Set down each record below precisely, skipping the pictures.

START ENTRIES SHOWN

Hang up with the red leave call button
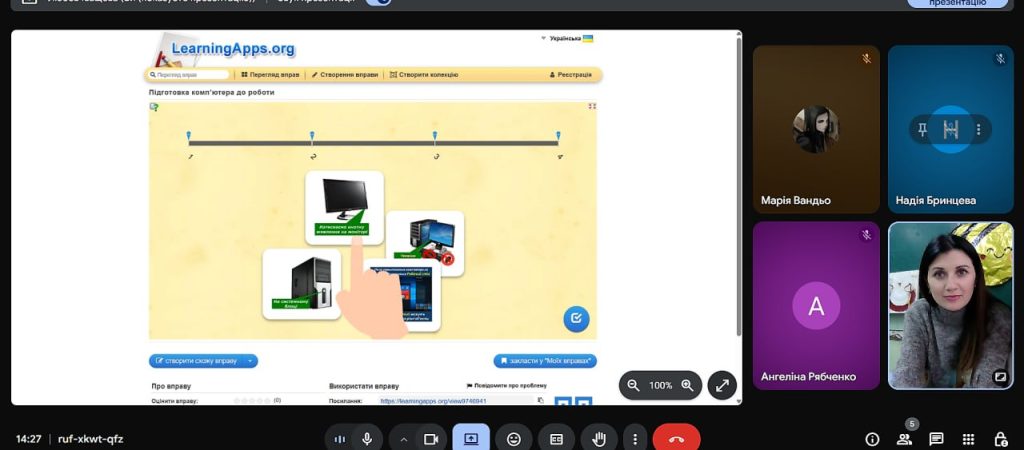This screenshot has width=1024, height=450. (676, 439)
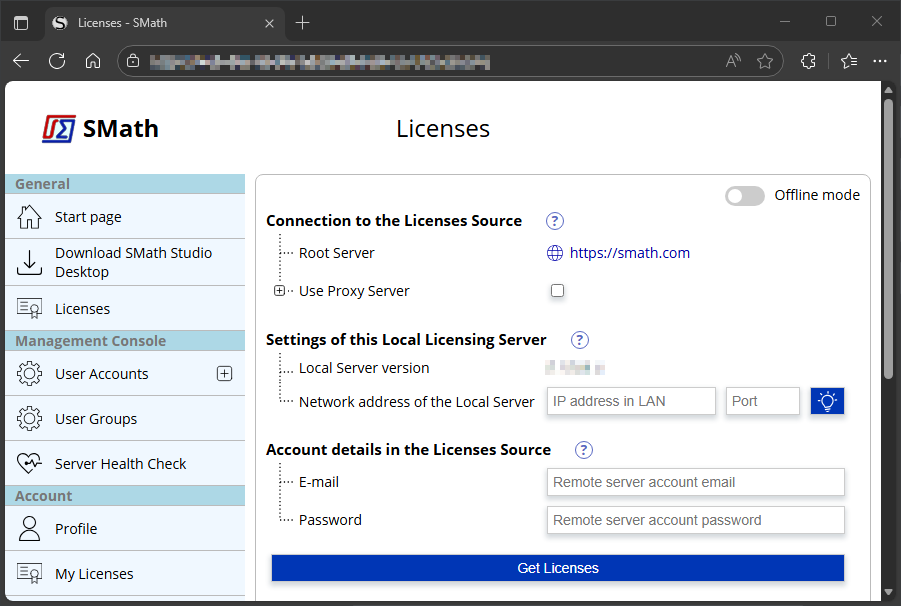
Task: Click the page vertical scrollbar
Action: (x=888, y=240)
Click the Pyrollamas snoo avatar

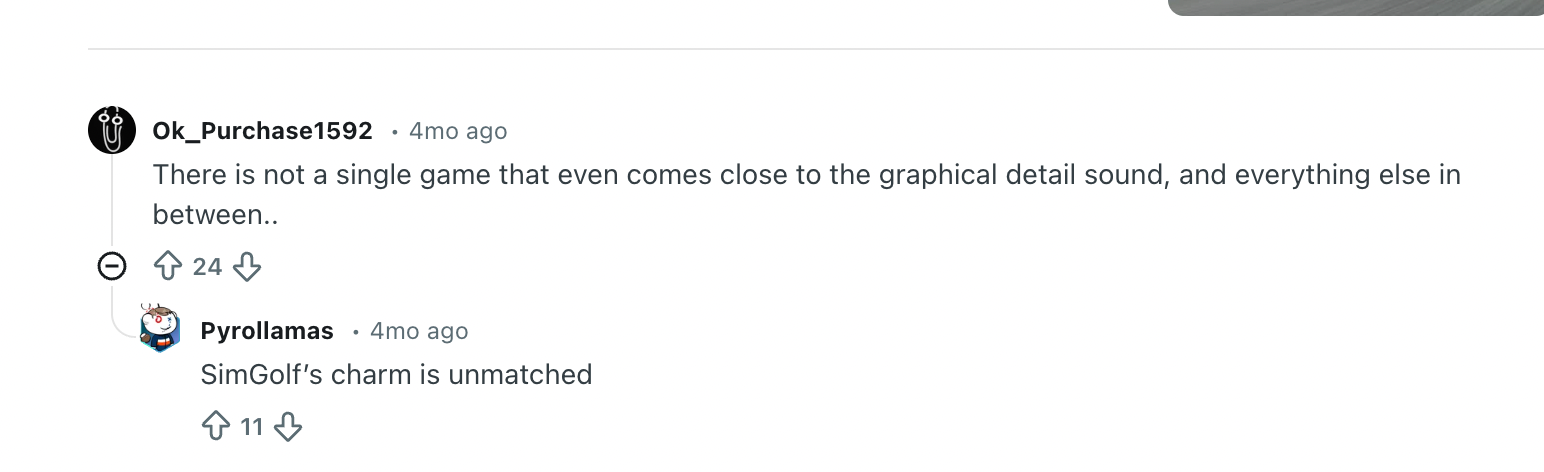point(160,329)
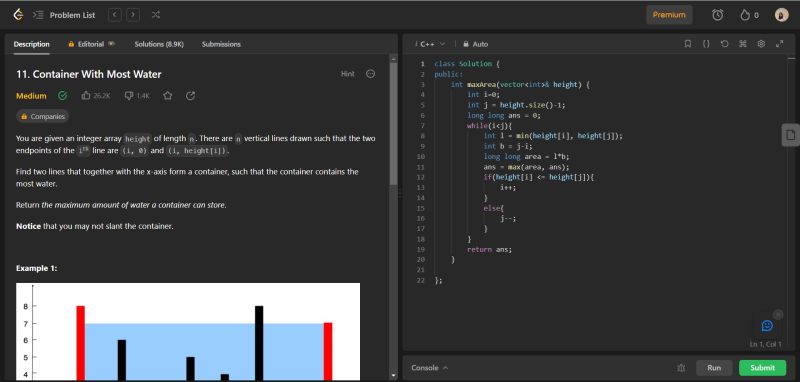This screenshot has width=800, height=382.
Task: Open the user profile avatar
Action: pyautogui.click(x=781, y=15)
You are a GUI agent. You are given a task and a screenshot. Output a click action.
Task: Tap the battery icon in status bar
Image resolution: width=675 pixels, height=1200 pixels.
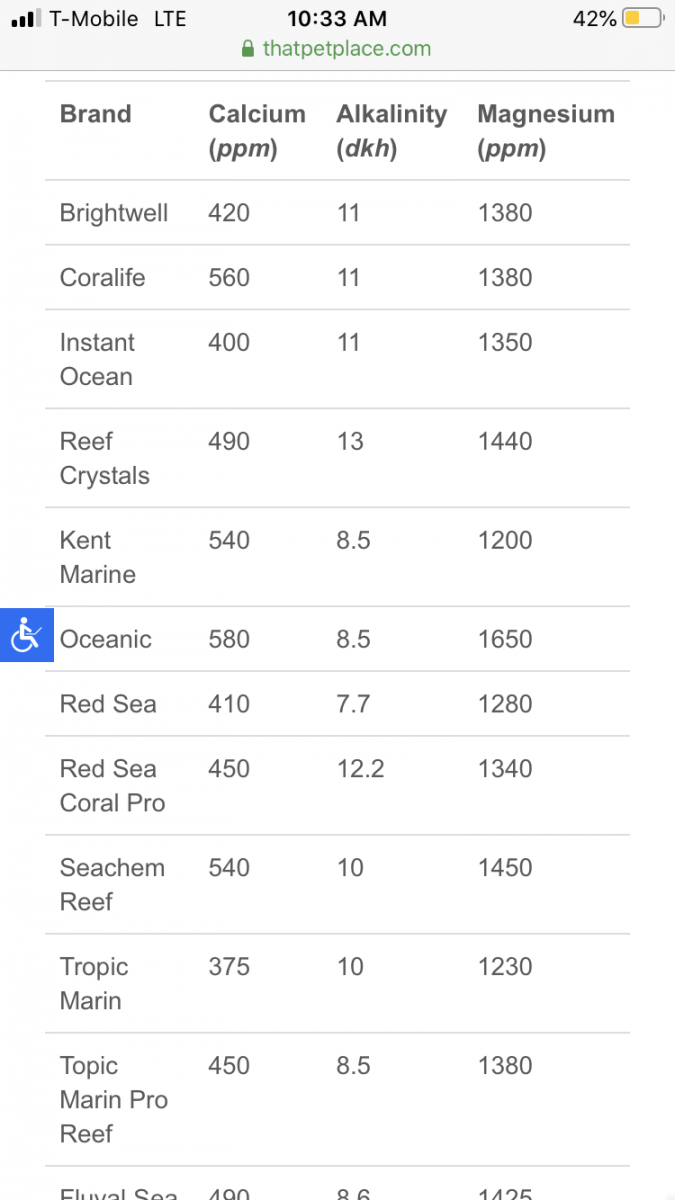(x=643, y=18)
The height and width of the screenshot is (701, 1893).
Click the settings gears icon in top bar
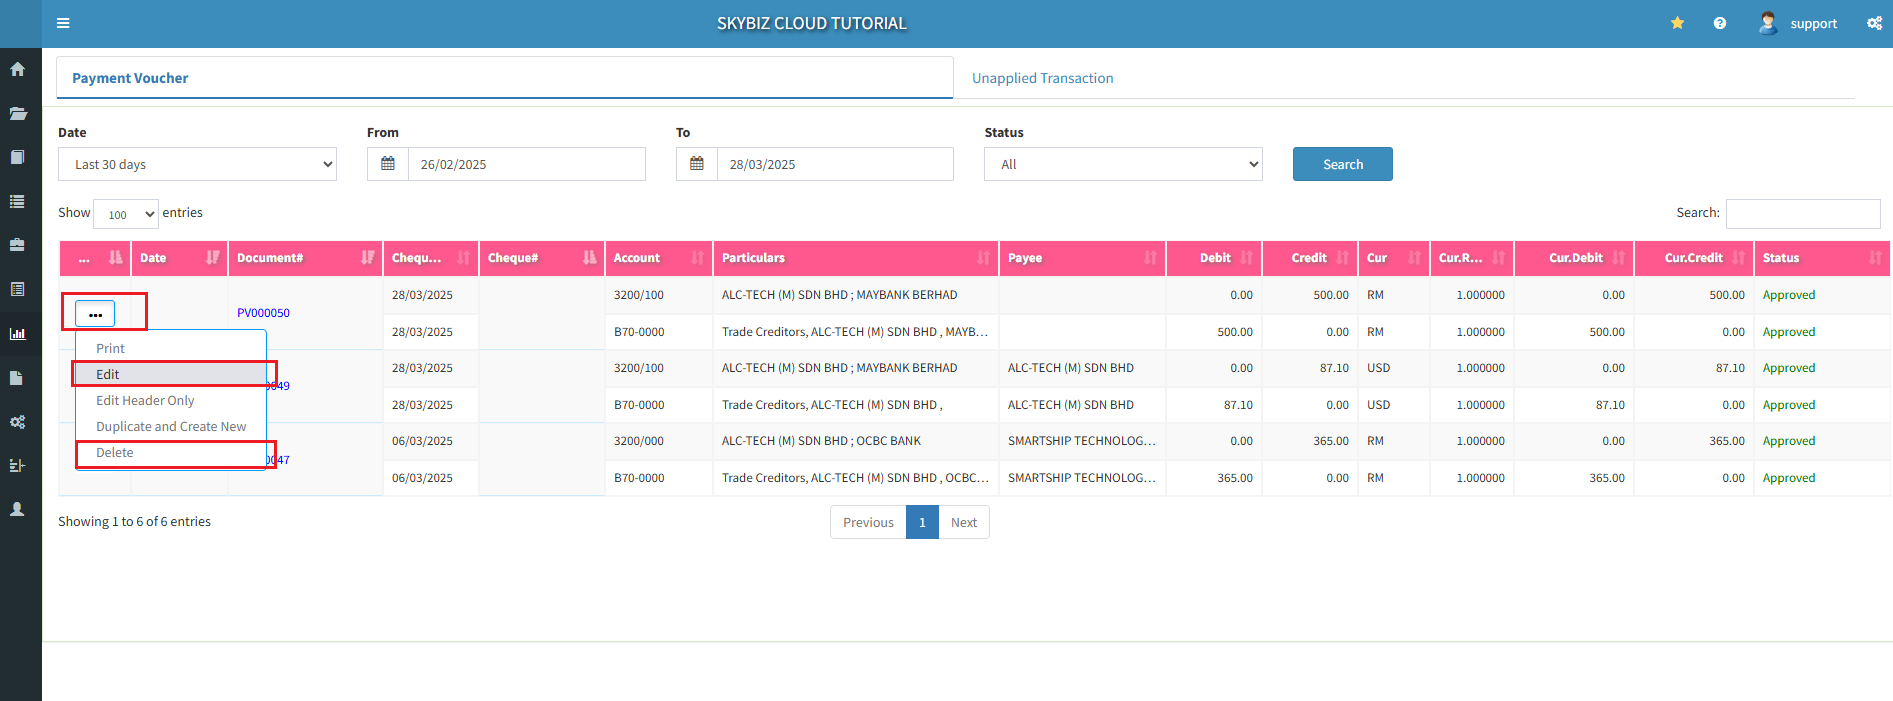click(x=1874, y=23)
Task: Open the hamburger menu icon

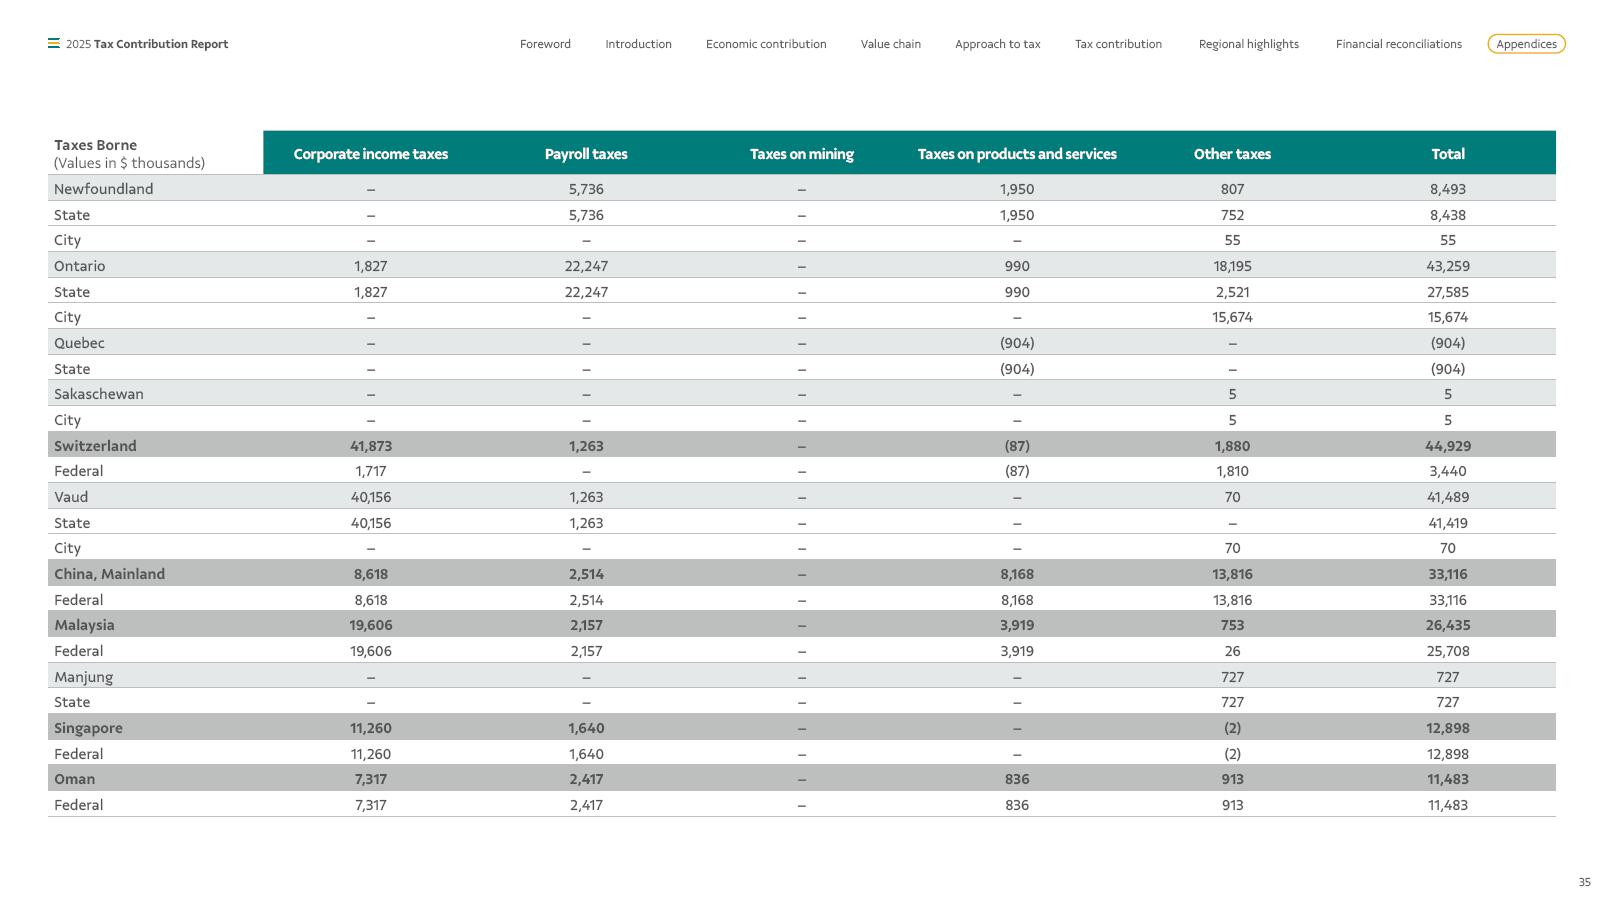Action: (x=54, y=43)
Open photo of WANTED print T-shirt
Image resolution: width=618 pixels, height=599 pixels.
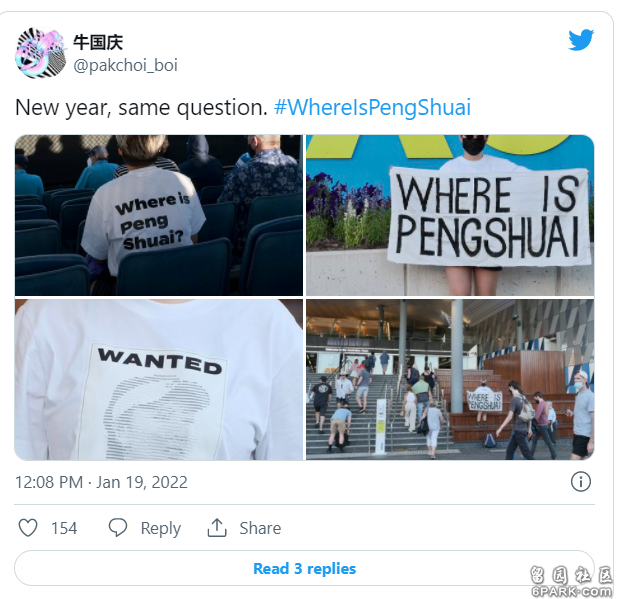pos(159,379)
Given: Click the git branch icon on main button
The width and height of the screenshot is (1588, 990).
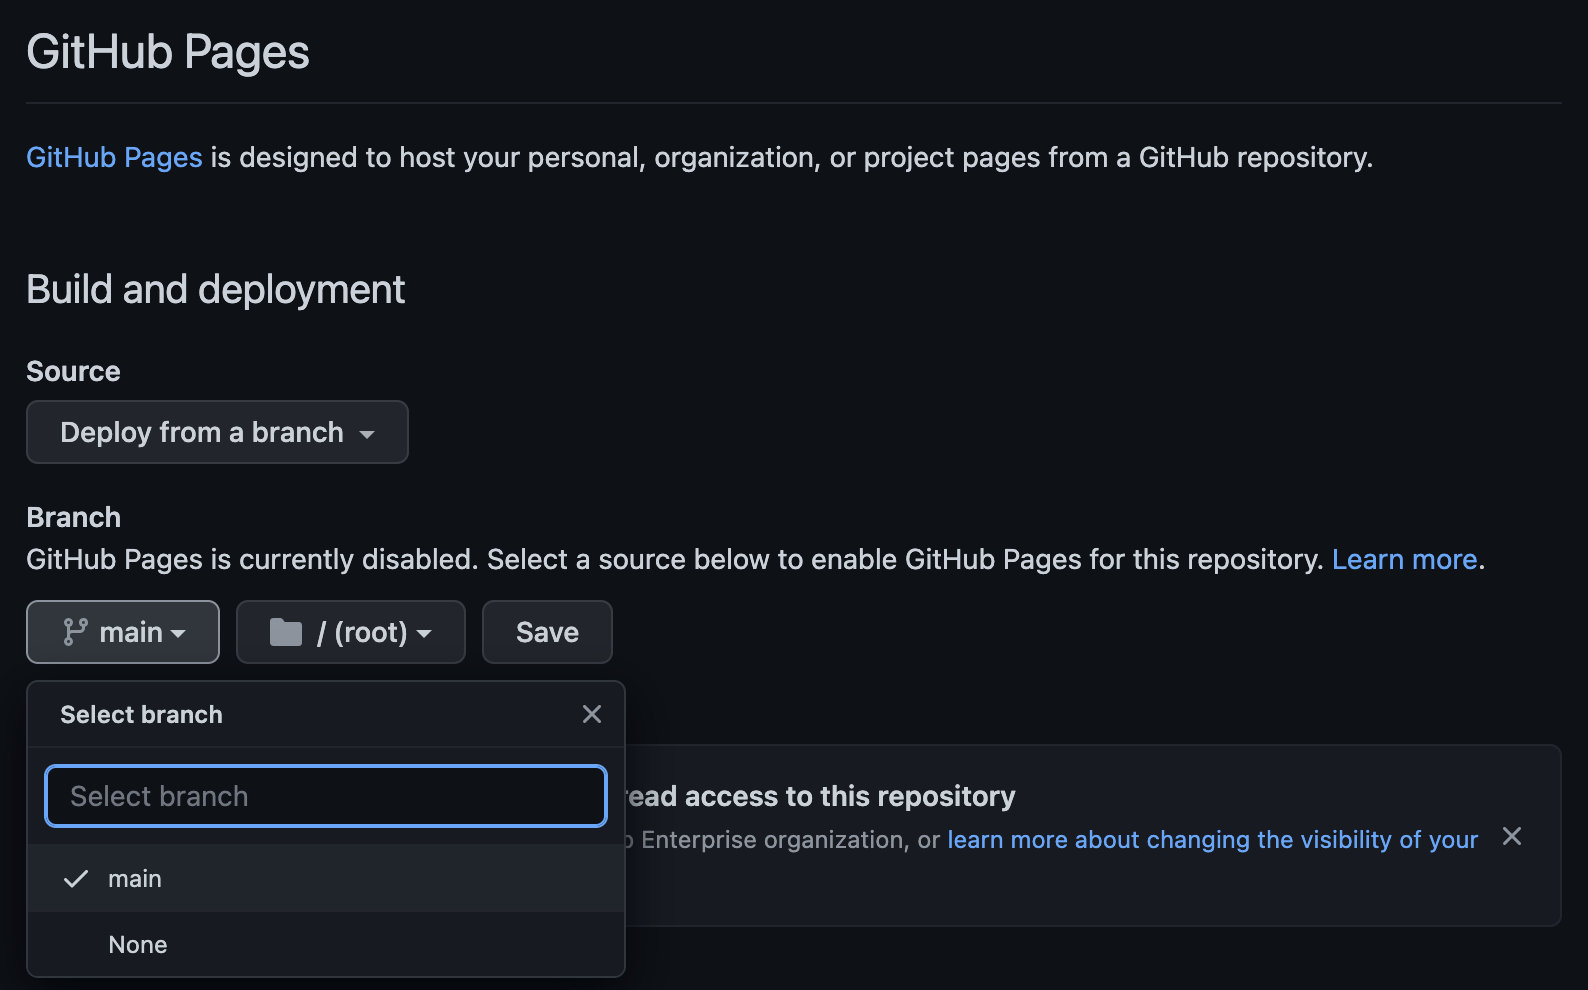Looking at the screenshot, I should [x=75, y=632].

END ENTRIES SHOWN

EXERCISE SOLUTION ▸
Hang up with the red leave call button
This screenshot has width=1024, height=450. (676, 439)
Task: Click the page vertical scrollbar
Action: (x=888, y=240)
Click the Pyrollamas snoo avatar

point(160,329)
This screenshot has width=800, height=382.
Task: Open the user profile avatar
Action: pyautogui.click(x=781, y=15)
You are a GUI agent. You are given a task and a screenshot. Output a click action.
Task: Tap the battery icon in status bar
Image resolution: width=675 pixels, height=1200 pixels.
(x=643, y=18)
The height and width of the screenshot is (701, 1893).
Click the settings gears icon in top bar
click(x=1874, y=23)
Task: Open the hamburger menu icon

Action: (x=54, y=43)
Open photo of WANTED print T-shirt
Image resolution: width=618 pixels, height=599 pixels.
pos(159,379)
Given: Click the git branch icon on main button
The width and height of the screenshot is (1588, 990).
Looking at the screenshot, I should [x=75, y=632].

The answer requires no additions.